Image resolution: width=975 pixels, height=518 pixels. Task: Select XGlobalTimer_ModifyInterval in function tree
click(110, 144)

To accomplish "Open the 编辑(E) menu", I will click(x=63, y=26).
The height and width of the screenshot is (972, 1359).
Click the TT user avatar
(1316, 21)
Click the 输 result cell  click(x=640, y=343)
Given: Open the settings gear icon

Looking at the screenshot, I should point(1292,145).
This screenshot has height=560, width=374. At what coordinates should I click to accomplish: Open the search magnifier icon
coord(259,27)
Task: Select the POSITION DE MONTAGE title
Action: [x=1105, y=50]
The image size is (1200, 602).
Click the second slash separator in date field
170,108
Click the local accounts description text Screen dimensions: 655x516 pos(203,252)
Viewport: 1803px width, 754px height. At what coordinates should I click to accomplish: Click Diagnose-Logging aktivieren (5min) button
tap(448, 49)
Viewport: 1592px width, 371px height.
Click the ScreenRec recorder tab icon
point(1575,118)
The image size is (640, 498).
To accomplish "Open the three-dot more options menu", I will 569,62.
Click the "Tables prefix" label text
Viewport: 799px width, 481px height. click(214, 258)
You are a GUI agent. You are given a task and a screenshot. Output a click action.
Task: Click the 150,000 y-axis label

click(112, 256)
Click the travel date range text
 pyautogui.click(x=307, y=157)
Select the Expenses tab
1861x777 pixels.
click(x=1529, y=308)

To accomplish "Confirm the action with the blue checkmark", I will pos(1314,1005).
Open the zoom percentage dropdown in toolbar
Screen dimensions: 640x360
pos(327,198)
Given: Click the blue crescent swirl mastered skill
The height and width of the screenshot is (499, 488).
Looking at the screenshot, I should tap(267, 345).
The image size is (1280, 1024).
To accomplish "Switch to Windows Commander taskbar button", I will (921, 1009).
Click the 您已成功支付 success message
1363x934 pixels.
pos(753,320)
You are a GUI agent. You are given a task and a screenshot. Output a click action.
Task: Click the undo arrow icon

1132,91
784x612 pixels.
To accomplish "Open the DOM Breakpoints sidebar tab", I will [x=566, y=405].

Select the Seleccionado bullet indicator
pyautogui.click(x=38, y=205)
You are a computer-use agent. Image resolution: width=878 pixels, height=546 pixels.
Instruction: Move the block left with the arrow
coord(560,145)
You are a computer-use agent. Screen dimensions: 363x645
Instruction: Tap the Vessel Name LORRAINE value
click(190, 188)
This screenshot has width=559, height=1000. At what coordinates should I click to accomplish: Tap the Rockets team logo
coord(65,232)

....................

▶ **Work to complete**
Starting from the first line above, copy the data through to the last line exactly.

▶ **Answer area**
Image resolution: width=975 pixels, height=518 pixels. Task: Select XGlobalTimer_ModifyInterval in function tree
click(110, 144)

To accomplish "Open the 编辑(E) menu", I will click(x=63, y=26).
The height and width of the screenshot is (972, 1359).
Click the TT user avatar
(1316, 21)
Click the 输 result cell  click(x=640, y=343)
Given: Open the settings gear icon

Looking at the screenshot, I should point(1292,145).
This screenshot has height=560, width=374. At what coordinates should I click to accomplish: Open the search magnifier icon
coord(259,27)
Task: Select the POSITION DE MONTAGE title
Action: [x=1105, y=50]
The image size is (1200, 602).
Click the second slash separator in date field
170,108
Click the local accounts description text Screen dimensions: 655x516 pos(203,252)
Viewport: 1803px width, 754px height. At what coordinates should I click to accomplish: Click Diagnose-Logging aktivieren (5min) button
tap(448, 49)
Viewport: 1592px width, 371px height.
Click the ScreenRec recorder tab icon
point(1575,118)
The image size is (640, 498).
To accomplish "Open the three-dot more options menu", I will 569,62.
Click the "Tables prefix" label text
Viewport: 799px width, 481px height. click(214, 258)
You are a GUI agent. You are given a task and a screenshot. Output a click action.
Task: Click the 150,000 y-axis label

click(112, 256)
Click the travel date range text
 pyautogui.click(x=307, y=157)
Select the Expenses tab
1861x777 pixels.
click(x=1529, y=308)

To accomplish "Confirm the action with the blue checkmark", I will pos(1314,1005).
Open the zoom percentage dropdown in toolbar
Screen dimensions: 640x360
pos(327,198)
Given: Click the blue crescent swirl mastered skill
The height and width of the screenshot is (499, 488).
Looking at the screenshot, I should tap(267, 345).
The image size is (1280, 1024).
To accomplish "Switch to Windows Commander taskbar button", I will (921, 1009).
Click the 您已成功支付 success message
1363x934 pixels.
pos(753,320)
You are a GUI agent. You are given a task and a screenshot. Output a click action.
Task: Click the undo arrow icon

1132,91
784x612 pixels.
To accomplish "Open the DOM Breakpoints sidebar tab", I will [x=566, y=405].

Select the Seleccionado bullet indicator
pyautogui.click(x=38, y=205)
You are a computer-use agent. Image resolution: width=878 pixels, height=546 pixels.
Instruction: Move the block left with the arrow
coord(560,145)
You are a computer-use agent. Screen dimensions: 363x645
Instruction: Tap the Vessel Name LORRAINE value
click(190, 188)
This screenshot has width=559, height=1000. At what coordinates should I click to accomplish: Tap the Rockets team logo
coord(65,232)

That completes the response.